[Data extracted from a collection]
────
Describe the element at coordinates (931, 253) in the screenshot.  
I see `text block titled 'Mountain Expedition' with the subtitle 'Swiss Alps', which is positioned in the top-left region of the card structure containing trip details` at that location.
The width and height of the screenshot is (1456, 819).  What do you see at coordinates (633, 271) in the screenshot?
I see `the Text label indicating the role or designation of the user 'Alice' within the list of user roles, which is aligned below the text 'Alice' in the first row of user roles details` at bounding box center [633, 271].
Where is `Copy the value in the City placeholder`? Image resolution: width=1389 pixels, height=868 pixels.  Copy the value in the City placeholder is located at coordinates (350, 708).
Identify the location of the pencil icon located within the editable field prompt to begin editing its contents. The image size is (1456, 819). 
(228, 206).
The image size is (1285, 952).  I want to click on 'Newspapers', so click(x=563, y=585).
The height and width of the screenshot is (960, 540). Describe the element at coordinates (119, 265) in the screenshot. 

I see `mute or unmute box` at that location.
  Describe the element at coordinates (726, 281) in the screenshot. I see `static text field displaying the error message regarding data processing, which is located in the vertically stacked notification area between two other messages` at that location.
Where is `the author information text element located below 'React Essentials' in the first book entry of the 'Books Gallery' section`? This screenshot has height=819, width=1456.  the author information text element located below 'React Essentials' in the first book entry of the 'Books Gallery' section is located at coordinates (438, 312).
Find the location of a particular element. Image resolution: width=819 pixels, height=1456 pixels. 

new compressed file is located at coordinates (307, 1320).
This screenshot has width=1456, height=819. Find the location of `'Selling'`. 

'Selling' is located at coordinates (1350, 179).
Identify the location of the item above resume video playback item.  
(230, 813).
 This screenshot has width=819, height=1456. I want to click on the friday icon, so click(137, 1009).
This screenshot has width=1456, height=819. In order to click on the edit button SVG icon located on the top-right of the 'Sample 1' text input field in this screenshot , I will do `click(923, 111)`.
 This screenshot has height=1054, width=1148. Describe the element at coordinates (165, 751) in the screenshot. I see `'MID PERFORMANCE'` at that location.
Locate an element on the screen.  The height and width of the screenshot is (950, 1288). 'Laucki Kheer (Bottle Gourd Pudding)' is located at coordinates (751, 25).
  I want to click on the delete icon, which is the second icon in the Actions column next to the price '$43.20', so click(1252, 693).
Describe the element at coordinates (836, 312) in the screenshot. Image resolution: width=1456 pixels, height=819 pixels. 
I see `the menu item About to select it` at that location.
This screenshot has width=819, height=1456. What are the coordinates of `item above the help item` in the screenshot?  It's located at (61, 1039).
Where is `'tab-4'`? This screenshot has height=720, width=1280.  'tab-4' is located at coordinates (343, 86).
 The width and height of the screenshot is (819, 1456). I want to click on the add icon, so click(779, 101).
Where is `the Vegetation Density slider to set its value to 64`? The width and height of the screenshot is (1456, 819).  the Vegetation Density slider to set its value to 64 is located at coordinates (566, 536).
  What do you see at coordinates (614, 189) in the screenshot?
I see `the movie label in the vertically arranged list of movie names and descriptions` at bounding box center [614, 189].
────
**DIRECTION:** Transcribe all of the items above, reproducing every line without any change.

**RESULT BELOW:**
Describe the element at coordinates (931, 253) in the screenshot.  
I see `text block titled 'Mountain Expedition' with the subtitle 'Swiss Alps', which is positioned in the top-left region of the card structure containing trip details` at that location.
The width and height of the screenshot is (1456, 819).  What do you see at coordinates (633, 271) in the screenshot?
I see `the Text label indicating the role or designation of the user 'Alice' within the list of user roles, which is aligned below the text 'Alice' in the first row of user roles details` at bounding box center [633, 271].
Where is `Copy the value in the City placeholder`? Image resolution: width=1389 pixels, height=868 pixels.  Copy the value in the City placeholder is located at coordinates (350, 708).
Identify the location of the pencil icon located within the editable field prompt to begin editing its contents. The image size is (1456, 819). 
(228, 206).
The image size is (1285, 952).  I want to click on 'Newspapers', so click(x=563, y=585).
The height and width of the screenshot is (960, 540). Describe the element at coordinates (119, 265) in the screenshot. 

I see `mute or unmute box` at that location.
  Describe the element at coordinates (726, 281) in the screenshot. I see `static text field displaying the error message regarding data processing, which is located in the vertically stacked notification area between two other messages` at that location.
Where is `the author information text element located below 'React Essentials' in the first book entry of the 'Books Gallery' section`? This screenshot has height=819, width=1456.  the author information text element located below 'React Essentials' in the first book entry of the 'Books Gallery' section is located at coordinates (438, 312).
Find the location of a particular element. Image resolution: width=819 pixels, height=1456 pixels. 

new compressed file is located at coordinates (307, 1320).
This screenshot has width=1456, height=819. Find the location of `'Selling'`. 

'Selling' is located at coordinates (1350, 179).
Identify the location of the item above resume video playback item.  
(230, 813).
 This screenshot has width=819, height=1456. I want to click on the friday icon, so click(137, 1009).
This screenshot has width=1456, height=819. In order to click on the edit button SVG icon located on the top-right of the 'Sample 1' text input field in this screenshot , I will do `click(923, 111)`.
 This screenshot has height=1054, width=1148. Describe the element at coordinates (165, 751) in the screenshot. I see `'MID PERFORMANCE'` at that location.
Locate an element on the screen.  The height and width of the screenshot is (950, 1288). 'Laucki Kheer (Bottle Gourd Pudding)' is located at coordinates (751, 25).
  I want to click on the delete icon, which is the second icon in the Actions column next to the price '$43.20', so click(1252, 693).
Describe the element at coordinates (836, 312) in the screenshot. Image resolution: width=1456 pixels, height=819 pixels. 
I see `the menu item About to select it` at that location.
This screenshot has width=819, height=1456. What are the coordinates of `item above the help item` in the screenshot?  It's located at (61, 1039).
Where is `'tab-4'`? This screenshot has height=720, width=1280.  'tab-4' is located at coordinates (343, 86).
 The width and height of the screenshot is (819, 1456). I want to click on the add icon, so click(779, 101).
Where is `the Vegetation Density slider to set its value to 64`? The width and height of the screenshot is (1456, 819).  the Vegetation Density slider to set its value to 64 is located at coordinates (566, 536).
  What do you see at coordinates (614, 189) in the screenshot?
I see `the movie label in the vertically arranged list of movie names and descriptions` at bounding box center [614, 189].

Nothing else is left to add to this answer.